Sulfide bonds in sulfur-vulcanized rubbers not only consisting of strong C–S or S–S bonds which maintain the network integrity, but also provide exchangeable polysulfide bonds under loading or heating, which enhance extensibility, strain-induced crystallization, and potential reprocessability. However, current methods for tuning the sulfide bond structures and distribution are limited, hindering further exploration of effective strategies to improve rubber performance. In this study, we present a straightforward strategy to adjust the content of weak sulfide bonds by incorporating vulcanization modifiers into conventional vulcanization formulations. Our findings indicate that the vulcanization rate, crosslinking density, and mechanical properties can be finely tuned across a wide range.
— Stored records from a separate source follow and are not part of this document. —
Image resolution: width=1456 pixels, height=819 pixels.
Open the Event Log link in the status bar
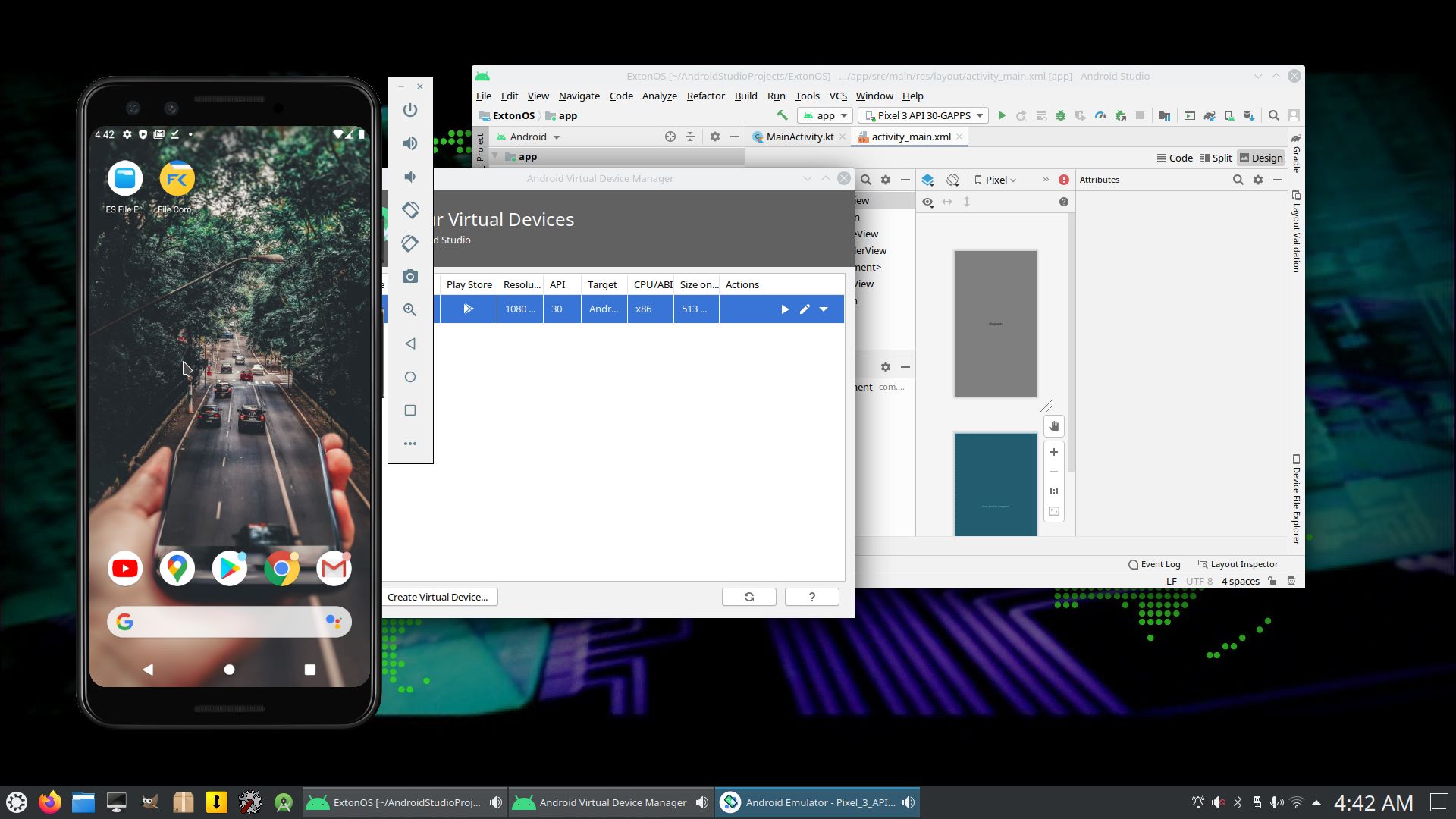tap(1159, 564)
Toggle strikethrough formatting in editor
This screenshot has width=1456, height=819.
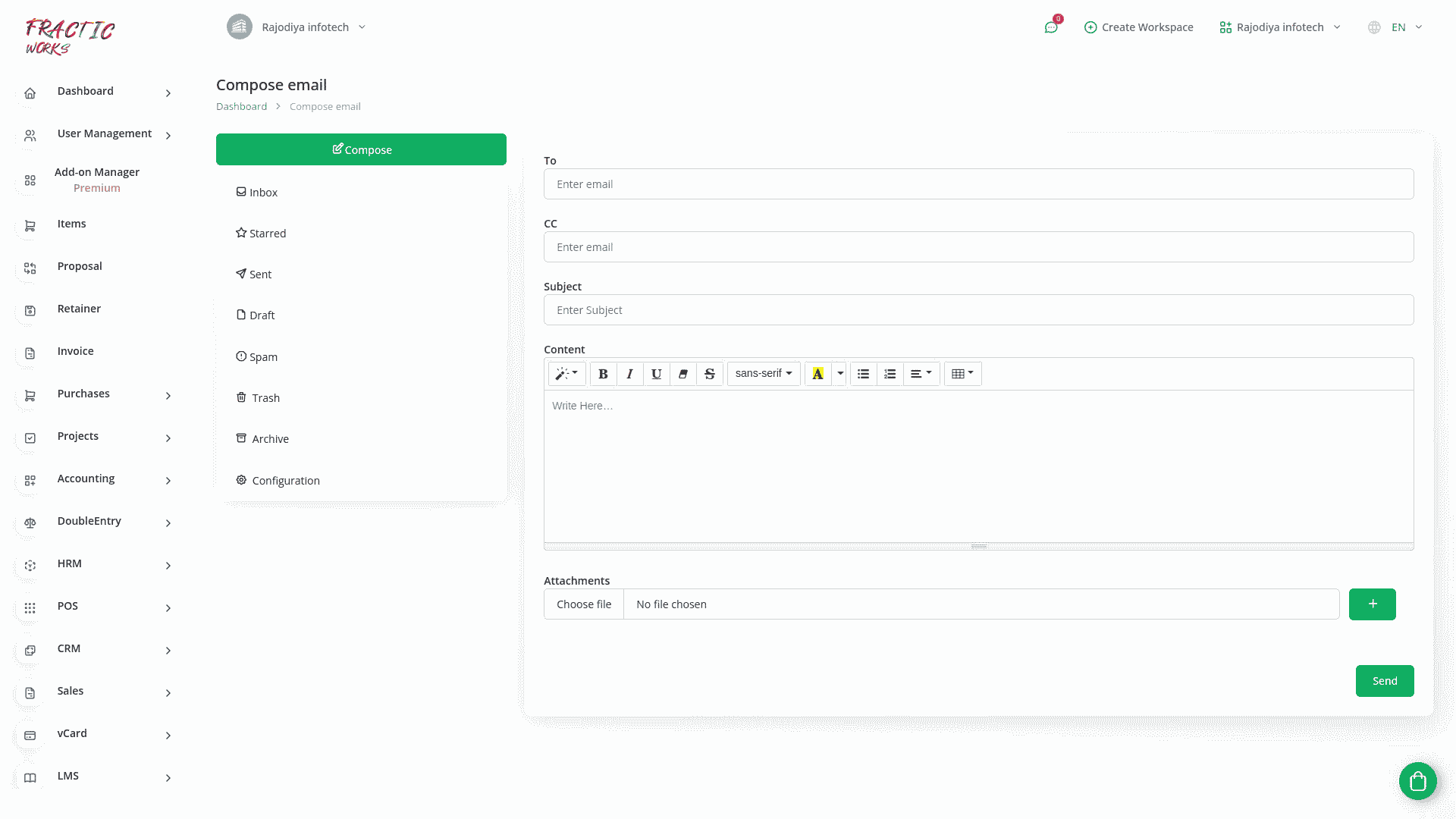(709, 374)
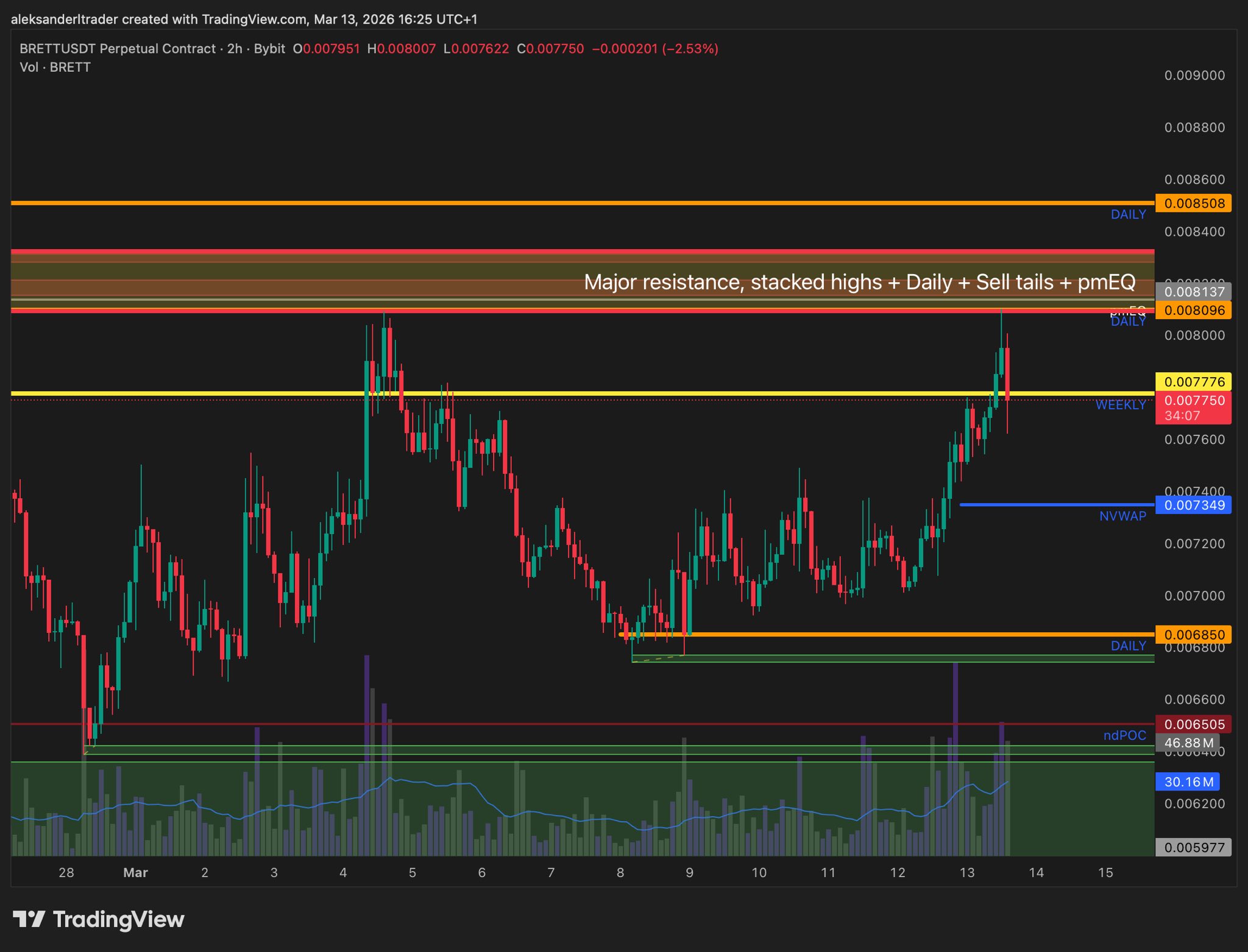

Notably, at low blending contents of vulcanization modifier, the tensile strengths of PhDT-0.5 (30.22 MPa) and PhDT-1 (30.42 MPa) significantly exceed that of PIP (22.03 MPa) and are comparable to Malaysian NR. It is demonstrated that π-π interactions between benzene ring increase entanglement modulus which not only promotes the strain induced crystallization behavior, but also imparts excellent dimensional stability to the rubber samples. Furthermore, at high blending contents of vulcanization modifier, a high content of weak sulfide bonds can be achieved in the vulcanization network, leading to the successful production of self-healing and recyclable polyisoprene rubbers. The representative samples demonstrated a maximum self-healing efficiency of 89.8 %. Moreover, the remolded samples exhibited a high recovery efficiency of tensile strength, reaching up to 104 %, and a recovery of 82.6 % for elongation at break. These results suggest that high-performance, self-healing, and recyclable polyisoprene rubber can be realized by modulating the composition and content of sulfide bonds in the vulcanization network. This innovative method has the potential to be applied to other diene rubbers and in the development of next-generation rubber materials.